_Work to be completed_
Below are the records; locate each line with the word "computer" and copy it.

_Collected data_
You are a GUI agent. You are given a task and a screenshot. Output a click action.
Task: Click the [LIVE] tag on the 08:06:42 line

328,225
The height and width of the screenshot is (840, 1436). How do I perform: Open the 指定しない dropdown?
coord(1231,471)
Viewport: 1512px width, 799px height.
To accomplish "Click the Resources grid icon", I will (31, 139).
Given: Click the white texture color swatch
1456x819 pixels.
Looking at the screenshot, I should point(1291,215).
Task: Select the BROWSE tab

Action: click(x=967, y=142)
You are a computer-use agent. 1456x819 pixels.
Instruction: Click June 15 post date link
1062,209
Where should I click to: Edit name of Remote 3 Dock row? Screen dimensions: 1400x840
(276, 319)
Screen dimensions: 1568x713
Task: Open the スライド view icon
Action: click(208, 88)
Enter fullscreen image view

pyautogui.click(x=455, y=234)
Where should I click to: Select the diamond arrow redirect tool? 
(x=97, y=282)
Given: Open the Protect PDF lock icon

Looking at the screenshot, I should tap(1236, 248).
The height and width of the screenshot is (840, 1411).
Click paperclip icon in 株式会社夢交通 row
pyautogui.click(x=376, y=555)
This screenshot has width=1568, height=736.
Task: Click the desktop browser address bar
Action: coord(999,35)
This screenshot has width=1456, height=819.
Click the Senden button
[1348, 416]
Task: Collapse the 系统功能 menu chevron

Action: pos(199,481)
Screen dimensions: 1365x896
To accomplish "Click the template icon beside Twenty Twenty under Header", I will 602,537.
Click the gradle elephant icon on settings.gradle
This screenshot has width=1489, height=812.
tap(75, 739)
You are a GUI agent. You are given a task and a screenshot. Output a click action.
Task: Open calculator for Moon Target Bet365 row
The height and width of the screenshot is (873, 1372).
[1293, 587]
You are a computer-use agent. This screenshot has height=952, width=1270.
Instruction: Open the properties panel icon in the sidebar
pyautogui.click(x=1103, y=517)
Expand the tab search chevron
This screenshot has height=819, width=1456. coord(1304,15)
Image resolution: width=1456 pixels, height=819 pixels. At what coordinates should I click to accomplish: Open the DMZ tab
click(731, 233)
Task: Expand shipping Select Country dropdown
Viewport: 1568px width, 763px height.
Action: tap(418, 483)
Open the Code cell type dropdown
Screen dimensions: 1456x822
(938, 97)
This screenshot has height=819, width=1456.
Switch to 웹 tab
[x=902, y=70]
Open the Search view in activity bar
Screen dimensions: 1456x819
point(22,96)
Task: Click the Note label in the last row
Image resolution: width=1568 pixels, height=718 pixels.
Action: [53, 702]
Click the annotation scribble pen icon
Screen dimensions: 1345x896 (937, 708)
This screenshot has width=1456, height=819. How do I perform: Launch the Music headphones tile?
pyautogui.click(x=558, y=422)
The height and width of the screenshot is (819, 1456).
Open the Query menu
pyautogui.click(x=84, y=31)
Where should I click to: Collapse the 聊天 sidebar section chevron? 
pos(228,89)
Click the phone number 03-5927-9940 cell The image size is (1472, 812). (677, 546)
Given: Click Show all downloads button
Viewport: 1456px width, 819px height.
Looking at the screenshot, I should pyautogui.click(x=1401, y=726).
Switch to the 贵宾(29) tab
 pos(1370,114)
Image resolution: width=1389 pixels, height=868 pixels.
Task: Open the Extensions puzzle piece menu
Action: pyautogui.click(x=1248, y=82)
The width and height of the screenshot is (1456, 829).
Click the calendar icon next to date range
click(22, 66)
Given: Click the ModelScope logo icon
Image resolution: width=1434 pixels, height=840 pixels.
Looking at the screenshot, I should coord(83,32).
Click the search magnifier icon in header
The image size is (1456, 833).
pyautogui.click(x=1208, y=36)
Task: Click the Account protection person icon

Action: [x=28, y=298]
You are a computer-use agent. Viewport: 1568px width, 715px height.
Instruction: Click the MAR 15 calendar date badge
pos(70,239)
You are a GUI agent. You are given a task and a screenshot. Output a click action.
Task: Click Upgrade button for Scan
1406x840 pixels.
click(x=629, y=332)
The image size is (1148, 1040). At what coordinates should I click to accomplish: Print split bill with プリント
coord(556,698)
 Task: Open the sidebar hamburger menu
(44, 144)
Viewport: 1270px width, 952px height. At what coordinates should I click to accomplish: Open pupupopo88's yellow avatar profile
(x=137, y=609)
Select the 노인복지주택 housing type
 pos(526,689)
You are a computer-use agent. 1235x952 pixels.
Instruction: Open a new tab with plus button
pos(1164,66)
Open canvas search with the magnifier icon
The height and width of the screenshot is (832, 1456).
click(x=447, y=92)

_Answer to this task_
You are a computer-use agent. 1456x819 pixels.
You are a computer-use agent. This screenshot has height=952, width=1270.
You are a computer-use agent. Viewport: 1568px width, 715px height.
You are a computer-use agent. 1235x952 pixels.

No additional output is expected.